I had hoped, after she was born, we could finally relax, and enjoy watching her grow together! We could pay off yet more medical bills and start building a nest egg for her and our future. At 1.5 while chasing her, I snapped a bone in my foot (another cancer symptom). It was pretty shocking and a huge inconvenience for our new family to have to deal with a mom in a wheelchair for 2 months! But we managed, and I healed and we soldiered on!
By the time she was ready to go to kindergarten, I was eager to get back to work! I had already started taking meetings with colleagues and potential clients, when I was diagnosed with multiple myeloma.
And despite our incredible patience and fortitude. Despite all of our planning, and hard work, and dreams and wishes just to be able to finally, have a family. Despite our simple dream to live our lives without the stress and expense and chaos of disease. We now not only had cancer, but an incurable, incredibly expensive and debilitating one. Because, when one person gets cancer, the entire family gets cancer. And now, instead of just us two muddling through and making it happen, we have to ensure it doesn’t destroy our child’s life and any stability we can provide her. Especially, when you are only two people with virtually no support system, that can be nearly impossible.
In addition, we have learned, that when you are vulnerable, people often desert or even take advantage of you. We are trying to keep the cancer to ourselves again, because we see how compromised it leaves us to people who want to hurt our daughter or take advantage of our situation. There is so much prejudice against people who are disabled or have a disease. While it doesn’t bother us, we have already seen it directly and indirectly hurt our child.
We signed up for this. For better or worse. For sickness and health. We just wish our child could see some of the the better, as we have. And not only have to suffer through the sickness part. She has already suffered so much as a result, but she doesn’t realize that’s why. And while so many people say things to me like, “Oh, kids are resilient! Oh! it’ll be great, she seems so well-adjusted.” But this is not the same as not making the soccer team or losing a friend, and I wish people wouldn’t pretend it was. Yeah, my kid is super tough and mature and resilient, and that’s ok sometimes, but I wish she didn’t always have to be that way. They really don’t understand the impact of what something like this does to a family, and specifically to a child and their sense of security and self.

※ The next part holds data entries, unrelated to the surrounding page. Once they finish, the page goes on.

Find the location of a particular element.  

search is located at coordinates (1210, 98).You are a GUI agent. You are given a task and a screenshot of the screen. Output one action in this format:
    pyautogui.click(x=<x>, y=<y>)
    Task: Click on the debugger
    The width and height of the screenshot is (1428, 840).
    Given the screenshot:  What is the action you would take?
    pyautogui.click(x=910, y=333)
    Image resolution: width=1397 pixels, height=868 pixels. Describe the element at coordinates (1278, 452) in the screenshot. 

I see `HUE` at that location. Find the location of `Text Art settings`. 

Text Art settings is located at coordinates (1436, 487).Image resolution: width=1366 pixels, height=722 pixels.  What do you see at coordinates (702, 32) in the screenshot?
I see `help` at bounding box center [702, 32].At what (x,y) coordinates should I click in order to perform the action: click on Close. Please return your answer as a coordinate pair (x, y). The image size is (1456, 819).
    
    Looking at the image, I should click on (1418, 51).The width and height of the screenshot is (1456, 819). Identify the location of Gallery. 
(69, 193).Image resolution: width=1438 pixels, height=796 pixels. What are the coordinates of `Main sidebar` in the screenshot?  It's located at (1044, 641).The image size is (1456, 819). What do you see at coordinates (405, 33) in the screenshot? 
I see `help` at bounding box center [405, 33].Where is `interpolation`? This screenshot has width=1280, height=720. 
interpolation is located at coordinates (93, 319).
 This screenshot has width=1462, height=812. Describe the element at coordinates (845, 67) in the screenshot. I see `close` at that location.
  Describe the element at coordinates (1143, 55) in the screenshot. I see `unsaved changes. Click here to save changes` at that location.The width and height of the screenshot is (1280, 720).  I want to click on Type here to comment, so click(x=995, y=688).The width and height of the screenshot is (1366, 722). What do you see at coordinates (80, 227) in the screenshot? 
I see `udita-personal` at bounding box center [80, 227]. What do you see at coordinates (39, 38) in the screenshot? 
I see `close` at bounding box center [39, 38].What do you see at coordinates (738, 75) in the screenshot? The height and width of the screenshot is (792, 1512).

So, that is our vow to her. That despite me being diagnosed so early in her life, hopefully it’s not only the “worse” and the “sickness” and the consequences of that she has to experience, but that she can experience in her young life some of the stability, happiness, carefree joy and security that should also be part of the deal. I pray everyday we can deliver.
*ED. clarification, most people already know this who know me, but i wanted to be clear, despite lack of a family unit stateside, I am lucky to have a wonderful, supportive and loving sister who is an amazing aunt to my daughter, but sadly, she lives very far away and has an incredibly demanding career. much like our family in israel, we wish we weren’t forced to live so far.